Action item:
For the records below, count the lines containing the word "pixels" and reply with the number alone.
═══ Data provided
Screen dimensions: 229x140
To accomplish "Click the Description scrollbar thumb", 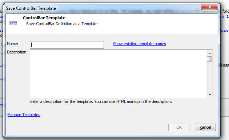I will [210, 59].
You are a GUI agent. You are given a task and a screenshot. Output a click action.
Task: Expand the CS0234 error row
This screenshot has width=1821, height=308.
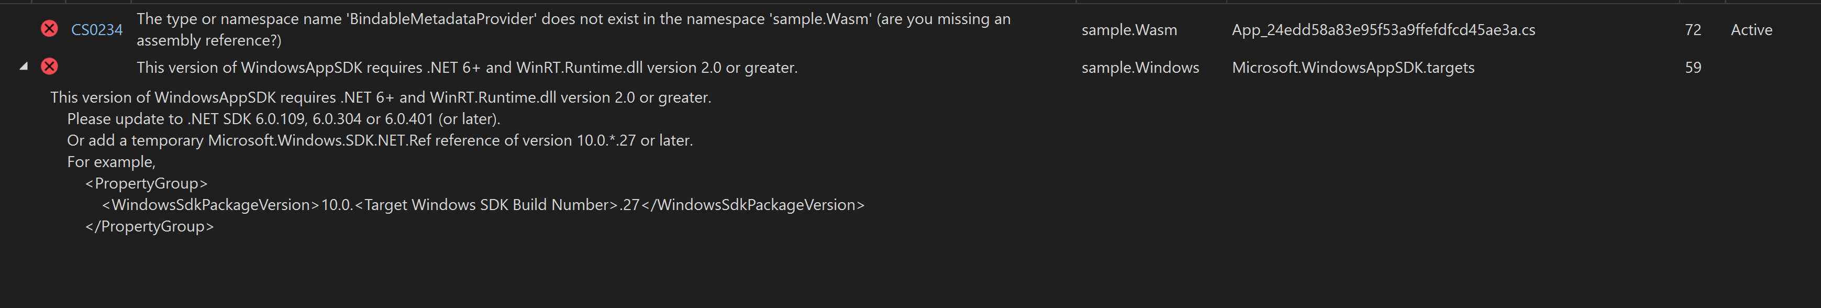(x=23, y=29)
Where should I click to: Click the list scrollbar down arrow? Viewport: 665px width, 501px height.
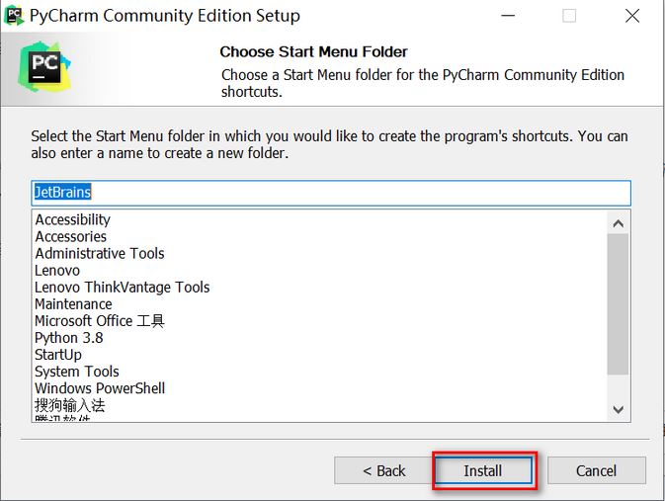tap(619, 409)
══════
═══ Data provided
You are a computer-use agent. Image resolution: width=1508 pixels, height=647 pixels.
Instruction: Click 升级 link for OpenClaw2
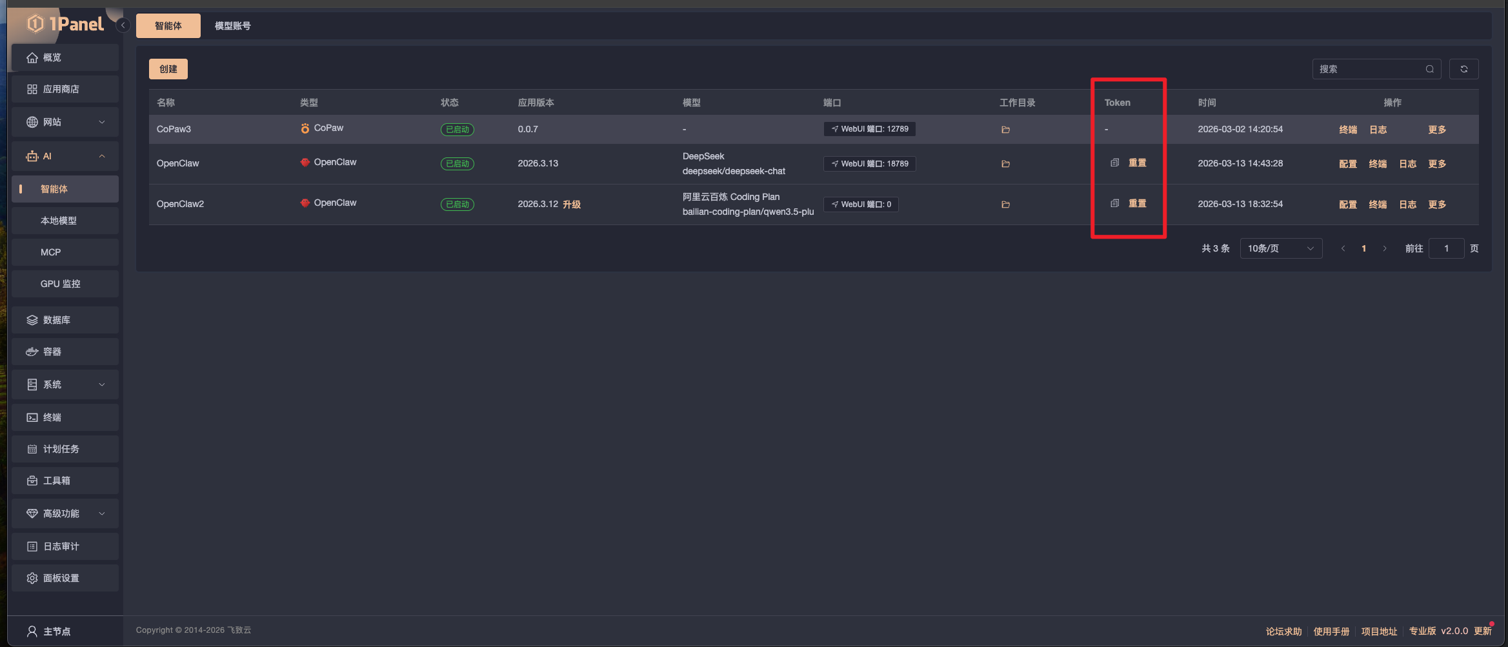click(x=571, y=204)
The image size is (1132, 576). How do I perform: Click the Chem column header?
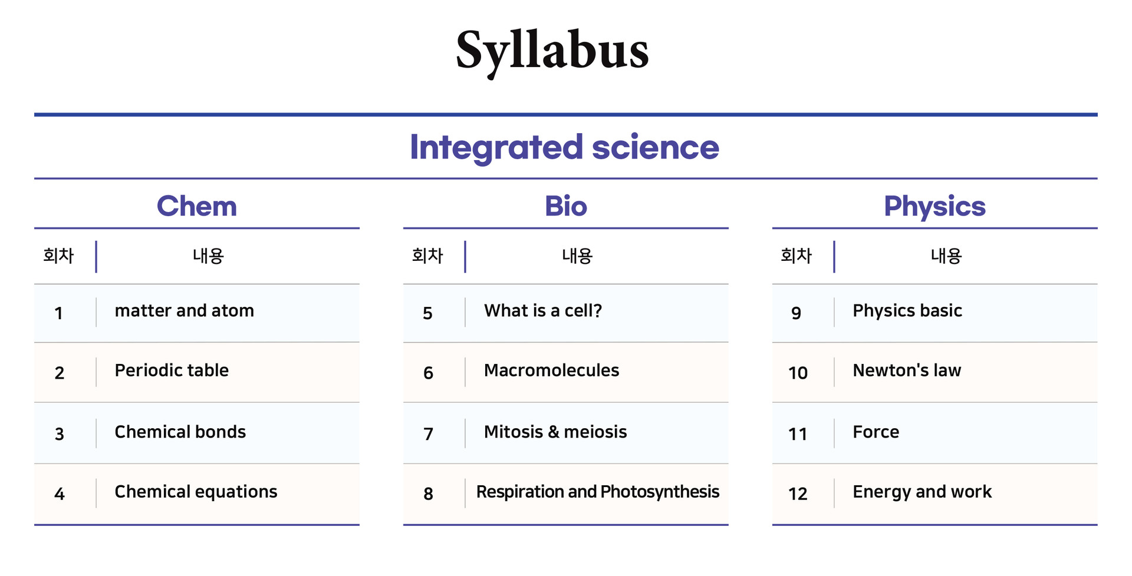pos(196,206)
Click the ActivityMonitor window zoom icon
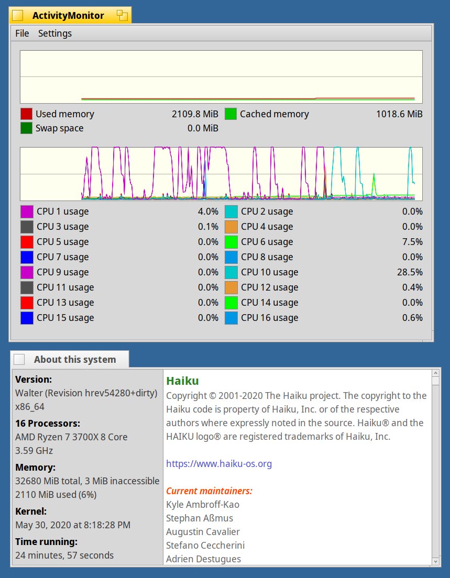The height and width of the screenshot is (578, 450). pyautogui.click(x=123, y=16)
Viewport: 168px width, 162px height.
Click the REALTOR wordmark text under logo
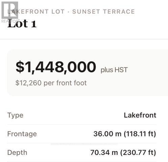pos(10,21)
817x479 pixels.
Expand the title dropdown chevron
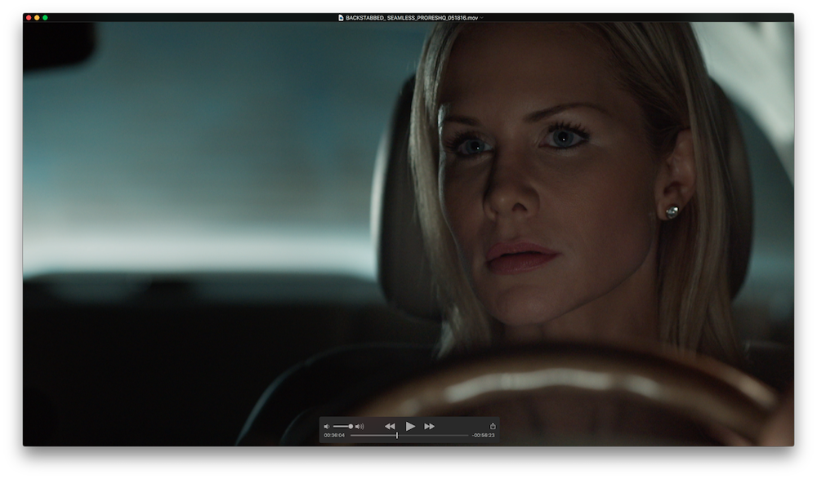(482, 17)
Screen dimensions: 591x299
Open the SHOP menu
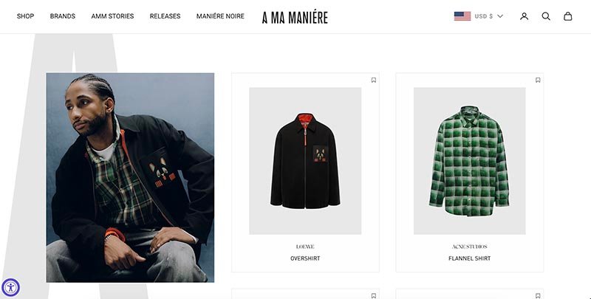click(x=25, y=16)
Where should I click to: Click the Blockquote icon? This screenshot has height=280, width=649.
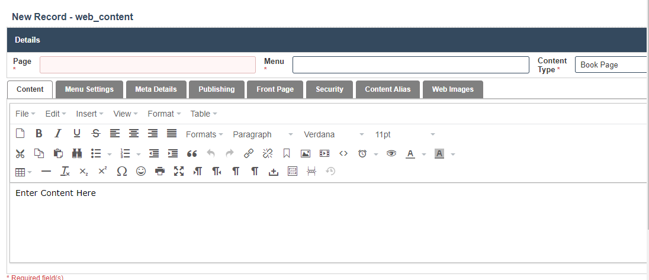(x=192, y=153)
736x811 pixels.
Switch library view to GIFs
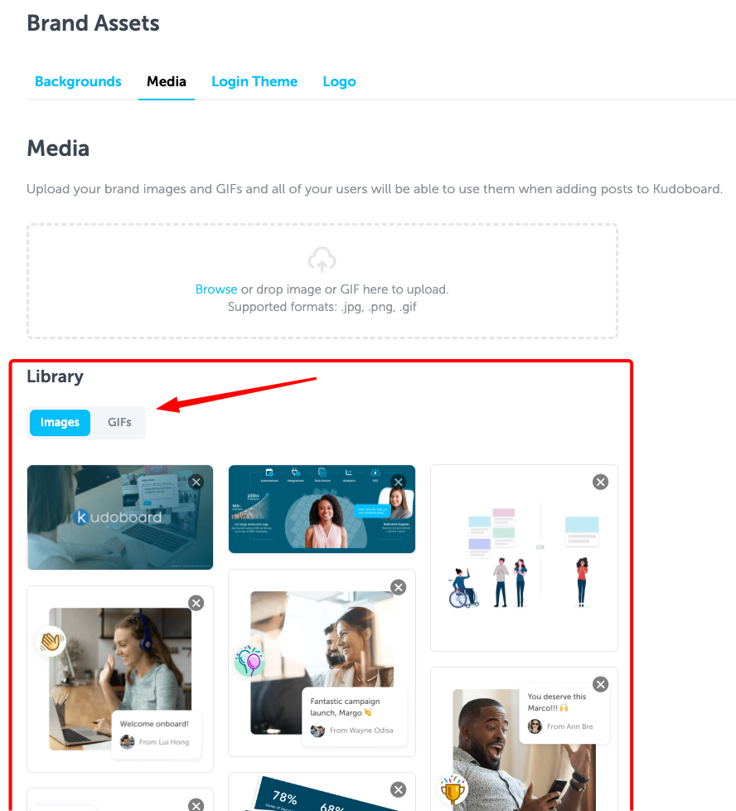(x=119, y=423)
══════
═══ Data provided
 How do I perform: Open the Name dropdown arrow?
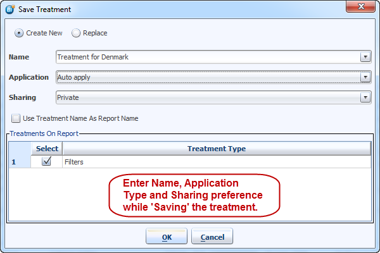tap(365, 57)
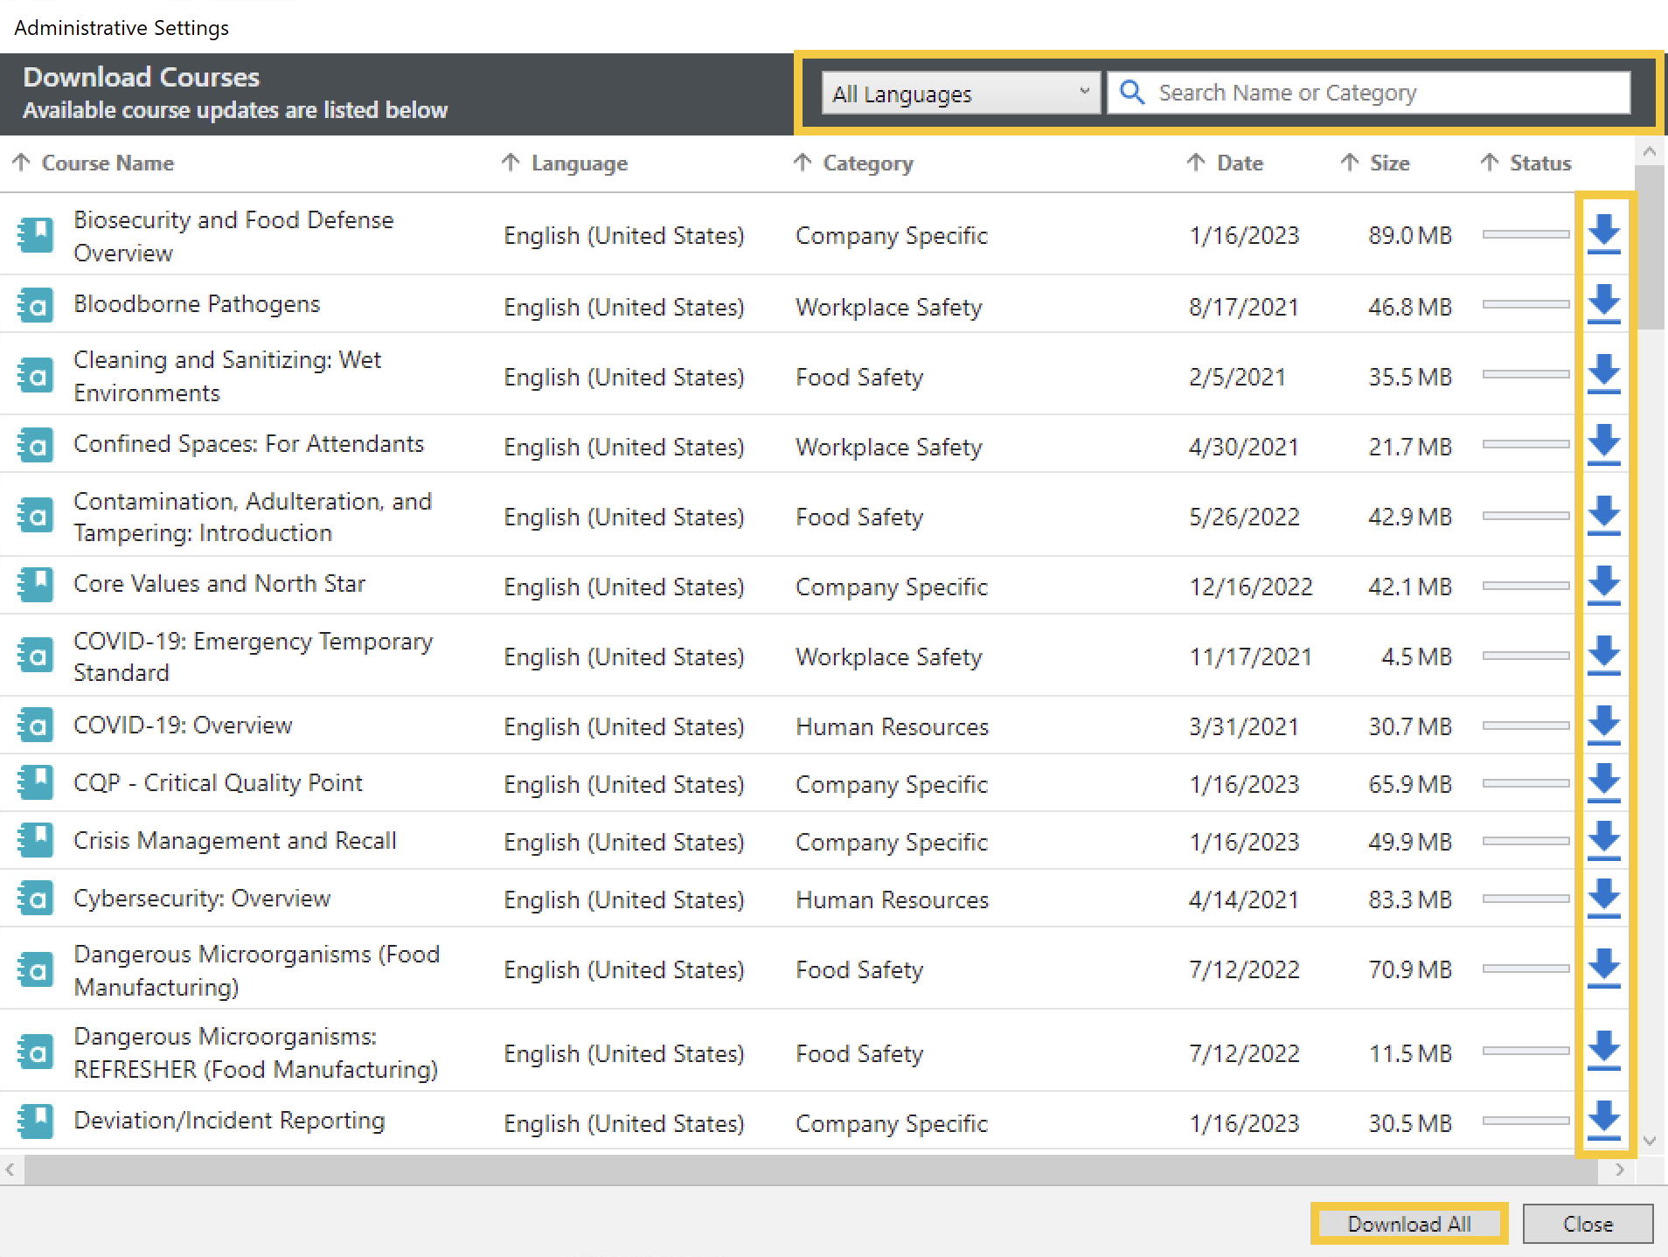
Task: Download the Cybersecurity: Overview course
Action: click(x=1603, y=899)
══════
Completed task:
3